支持地盤はどのように決めるのか

どうもimotodaikonです。

 

今回は基礎の支持地盤をどのように決定するか?について考えたいと思います。

 

基礎とは

まず初めに基礎とは何かを考えたいと思います。

基礎とは、建物を支持する部分で地盤に埋め込まれた部材の事です。基礎の役割は上部構造の荷重を地盤に伝達する事で、基礎がしっかりしていなければ建物は成り立ちません。

基礎には大まかに直接基礎(独立基礎・布基礎・べた基礎)、杭基礎(既成杭・場所打ち杭)の二つの形式があります。基礎形式の使い分けは、地盤や建物形状・建物規模にもよります。低層の建物であれば、直接基礎で済むでしょうが、高層建物になると高い支持力や高い引き抜き耐力が必要になるので、地盤下層の硬い地盤に支持させる杭基礎になる事が多いでしょう。

 

地盤を調べる

基礎形式を決定するのに最も欠かせないのが詳細な地盤の情報です。

まず、地盤の成り立ちから説明します。

地盤には大きく分けて二つの地層が存在します。

 

1.沖積層(歴史が浅い地層)

2.洪積層(歴史が古い地層)

 

沖積層とは、比較的歴史が浅い(新しい)地層で、軟弱地盤である事が多い地層です。反対に洪積層沖積層の下部に存する地層で、風化花崗岩や、硬い岩盤などで構成されています。土は堆積するほど土自身の自重で押し固められ、長い年月が経つにつれ洪積層の様な硬い地層が出来上がります。

* 作業項目 1: 提供テキストでは、基礎の役割は何だと述べられていますか。
* 作業項目 2: 提供テキストのうち、「基礎とは、建物を支持する部分」で始まり「まず、地盤の成り立ちから説明します。」まで続く部分を一字一句たがえずに書き写してください。

* 入力データ:
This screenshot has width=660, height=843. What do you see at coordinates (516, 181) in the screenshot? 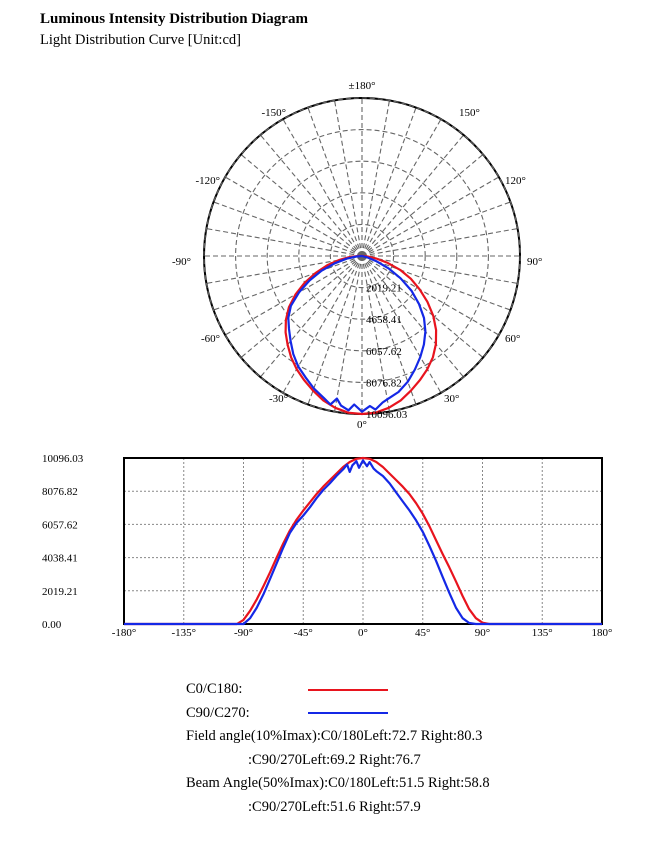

* 解答 1: 上部構造の荷重を地盤に伝達する事です。

* 解答 2:
基礎とは、建物を支持する部分で地盤に埋め込まれた部材の事です。基礎の役割は上部構造の荷重を地盤に伝達する事で、基礎がしっかりしていなければ建物は成り立ちません。

基礎には大まかに直接基礎(独立基礎・布基礎・べた基礎)、杭基礎(既成杭・場所打ち杭)の二つの形式があります。基礎形式の使い分けは、地盤や建物形状・建物規模にもよります。低層の建物であれば、直接基礎で済むでしょうが、高層建物になると高い支持力や高い引き抜き耐力が必要になるので、地盤下層の硬い地盤に支持させる杭基礎になる事が多いでしょう。

 

地盤を調べる

基礎形式を決定するのに最も欠かせないのが詳細な地盤の情報です。

まず、地盤の成り立ちから説明します。